Today’s agenda: Writing functions to automate repetitive tasks; fitting statistical models.

General instructions for labs. Upload an R Markdown file, named .Rmd“, to Blackboard. You will give the commands to answer each question in its own code block, which will also produce plots that will be automatically embedded in the output file. Each answer must be supported by written statements as well as any code used. Include the name of your lab partner at the top of the file.

R Markdown setup. Open a new R Markdown file; set the output to HTML mode and click “Knit HTML”. This should produce a web page with the knitting procedure executing your code blocks. You can edit this new file to produce your homework submission. Alternatively, you can start from the lab’s R Markdown file posted on the course website, as a template.

The gamma distributions are a family of probability distributions defined by the density functions,

\[ f(x) = \frac{x^{a-1} e^{-x/s}}{s^a \Gamma(a)} \]

where the gamma function \(\Gamma(a) = \int_{0}^{\infty}{u^{a-1} e^{-u} du}\) is chosen so that the total probability of all non-negative \(x\) is 1. The parameter \(a\) is called the shape, and \(s\) is the scale. The gamma probability density function is called dgamma() in R. You can prove (as a calculus exercise) that the expected value of this distribution is \(as\), and the variance \(as^2\).
If the mean and variance are known, \(\mu\) and \(\sigma^2\), then we can solve for the parameters,

\[ a = \frac{a^2s^2}{as^2} = \frac{\mu^2}{\sigma^2}, \] \[ s = \frac{as^2}{as} = \frac{\sigma^2}{\mu}. \]

In this lab, you will fit a gamma distribution to data, and estimate the uncertainty in the fit. Our data today are measurements of the weight of the hearts of 144 cats. The data is contained in a data frame called cats, in the R package MASS. (This package is part of the standard R installation.) This records the sex of each cat, its weight in kilograms, and the weight of its heart in grams. Load the data as follows:

library(MASS)
data(cats)

Part I: Feline Hearts

  1. Run summary(cats) and explain the results.

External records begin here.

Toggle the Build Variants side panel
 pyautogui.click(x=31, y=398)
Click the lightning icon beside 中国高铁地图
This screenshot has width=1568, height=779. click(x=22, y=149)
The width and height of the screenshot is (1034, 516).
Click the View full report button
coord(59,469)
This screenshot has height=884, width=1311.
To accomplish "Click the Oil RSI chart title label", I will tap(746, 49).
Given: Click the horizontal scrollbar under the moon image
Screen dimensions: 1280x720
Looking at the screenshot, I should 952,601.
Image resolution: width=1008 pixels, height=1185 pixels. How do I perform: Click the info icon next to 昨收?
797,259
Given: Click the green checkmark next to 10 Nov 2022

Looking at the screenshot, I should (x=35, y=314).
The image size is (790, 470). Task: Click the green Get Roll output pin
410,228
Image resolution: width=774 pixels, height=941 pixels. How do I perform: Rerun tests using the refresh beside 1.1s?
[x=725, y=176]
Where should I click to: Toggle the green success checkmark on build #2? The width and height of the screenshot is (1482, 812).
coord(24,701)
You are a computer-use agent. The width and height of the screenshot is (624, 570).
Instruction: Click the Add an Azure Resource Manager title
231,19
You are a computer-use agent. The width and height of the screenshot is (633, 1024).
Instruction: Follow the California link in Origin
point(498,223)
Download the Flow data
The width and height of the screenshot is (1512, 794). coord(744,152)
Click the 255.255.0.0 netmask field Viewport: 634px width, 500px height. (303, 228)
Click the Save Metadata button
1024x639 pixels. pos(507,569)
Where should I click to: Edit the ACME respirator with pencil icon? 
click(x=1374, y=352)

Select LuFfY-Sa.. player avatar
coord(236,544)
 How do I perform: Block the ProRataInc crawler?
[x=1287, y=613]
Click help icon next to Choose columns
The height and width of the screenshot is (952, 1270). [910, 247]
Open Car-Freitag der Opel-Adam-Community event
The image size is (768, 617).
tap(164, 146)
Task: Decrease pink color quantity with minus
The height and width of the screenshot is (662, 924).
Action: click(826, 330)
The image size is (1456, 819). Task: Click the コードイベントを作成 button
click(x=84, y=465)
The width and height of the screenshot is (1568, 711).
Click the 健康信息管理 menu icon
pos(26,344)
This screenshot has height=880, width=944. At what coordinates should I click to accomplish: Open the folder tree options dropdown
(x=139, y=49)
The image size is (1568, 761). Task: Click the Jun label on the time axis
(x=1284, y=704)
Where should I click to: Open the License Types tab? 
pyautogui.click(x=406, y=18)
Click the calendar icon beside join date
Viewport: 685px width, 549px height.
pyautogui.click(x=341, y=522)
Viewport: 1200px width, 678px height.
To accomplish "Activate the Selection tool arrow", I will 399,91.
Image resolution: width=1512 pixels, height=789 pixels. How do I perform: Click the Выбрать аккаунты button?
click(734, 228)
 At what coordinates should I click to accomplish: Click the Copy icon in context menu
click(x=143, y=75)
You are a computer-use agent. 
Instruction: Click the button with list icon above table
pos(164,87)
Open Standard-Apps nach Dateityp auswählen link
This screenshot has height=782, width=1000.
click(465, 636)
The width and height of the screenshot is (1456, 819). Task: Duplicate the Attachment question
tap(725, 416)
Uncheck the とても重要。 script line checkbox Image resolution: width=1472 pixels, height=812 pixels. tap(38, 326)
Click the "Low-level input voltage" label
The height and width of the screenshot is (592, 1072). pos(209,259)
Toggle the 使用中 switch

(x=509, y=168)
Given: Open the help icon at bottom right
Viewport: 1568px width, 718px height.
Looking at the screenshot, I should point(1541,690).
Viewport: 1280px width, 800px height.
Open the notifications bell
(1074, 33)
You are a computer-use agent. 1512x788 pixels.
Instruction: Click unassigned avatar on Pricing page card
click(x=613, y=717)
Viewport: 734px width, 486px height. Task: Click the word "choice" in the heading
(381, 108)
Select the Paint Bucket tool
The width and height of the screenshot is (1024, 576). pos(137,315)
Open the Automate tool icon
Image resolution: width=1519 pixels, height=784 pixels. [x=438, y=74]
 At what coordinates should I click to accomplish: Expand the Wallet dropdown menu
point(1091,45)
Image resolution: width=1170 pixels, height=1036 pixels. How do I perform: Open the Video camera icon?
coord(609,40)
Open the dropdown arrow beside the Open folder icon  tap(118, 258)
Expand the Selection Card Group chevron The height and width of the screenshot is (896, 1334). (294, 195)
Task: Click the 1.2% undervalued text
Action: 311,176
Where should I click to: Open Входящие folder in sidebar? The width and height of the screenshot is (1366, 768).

  2. Plot a histogram of these weights using the probability=TRUE option. Add a vertical line with your calculated mean, using abline(v=yourmeanvaluehere). Does this calculated mean look correct?

  3. Calculate the mean, standard deviation, and variance of the heart weights using R’s existing functions for these tasks. Plug the mean and variance of the cats’ heart weights into the formulas above to get estimates (guesses of the true value, derived from your sample on hand) of \(a\) and \(s\). What are they? Do not report them to more significant digits than is reasonable.

  4. Write a function, summary.stats(), which takes as input a vector of numbers and returns the mean and variances of these numbers, in the form of a list. Confirm that you are returning the values from above. (You can use the existing mean and variance functions within this function.)

Part II: Gamma Hearts

  1. Now, create a new function gamma.estimates() which again takes a vector of numbers, calculates the mean and variances using summary.stats(), and then returns the estimates of \(a\) and \(s\), in a gamma distribution model. What estimates does it give on the cats’ heart weights? Does it agree with your previous calculation?

  2. Estimate the \(a\) and \(s\) separately for all the male cats and all the female cats, using gamma.estimates(). Give the commands you used and the results.

  3. Now, produce a histogram for the female cats. On top of this plot, overlay the shape of the gamma PDF on the same plot in red. Is this distribution roughly consistent with the histogram? (Hint: you may use curve() with its first argument as dgamma(), the known PDF for the Gamma distribution. You may also use lines() to plot the values explicitly, using the PDF evaluated at some equally spaced weight values in the data range—e.g., seq(from=somevalue,to=someothervalue,by=somesmallvalue).)

  4. Repeat the previous step for male cats. How do the distributions compare? For a fair comparison, use the same x axis limits in the two histograms produced in questions 7 and 8.

  5. Using thergamma() function, generate a gamma distributed sample of the same size as the male cat heart weights, from their parameter estimates obtained in problem 8. Plot a histogram of this, side-by-side with a histogram of the male cats’ original heart weights. For ease of comparison, use a fixed number (10) of breaks, using the option breaks=10. Do they look comparable?

  6. Make a function that takes the vector of heart weights as input, and produces the same plots in the last problem. Test that it works, on both male and female cats. (Specifically, it should do all of the necessary calculations within the function, and shouldn’t use globally declared variables, for full credit. It does not need to have specific x limits.)

  7. Bonus (1pt): Modify the above function to take as an additional input xlim that sets the x axis limits for the two plots it creates, and with a default value of c(0,5). This allows for a fairer comparison by eye, of the original sample and the generated samples. Use it to plot the same plots as in problem 10, optionally with x axis limits that you think sensibly shows everything in the data range, but doesn’t overdo it.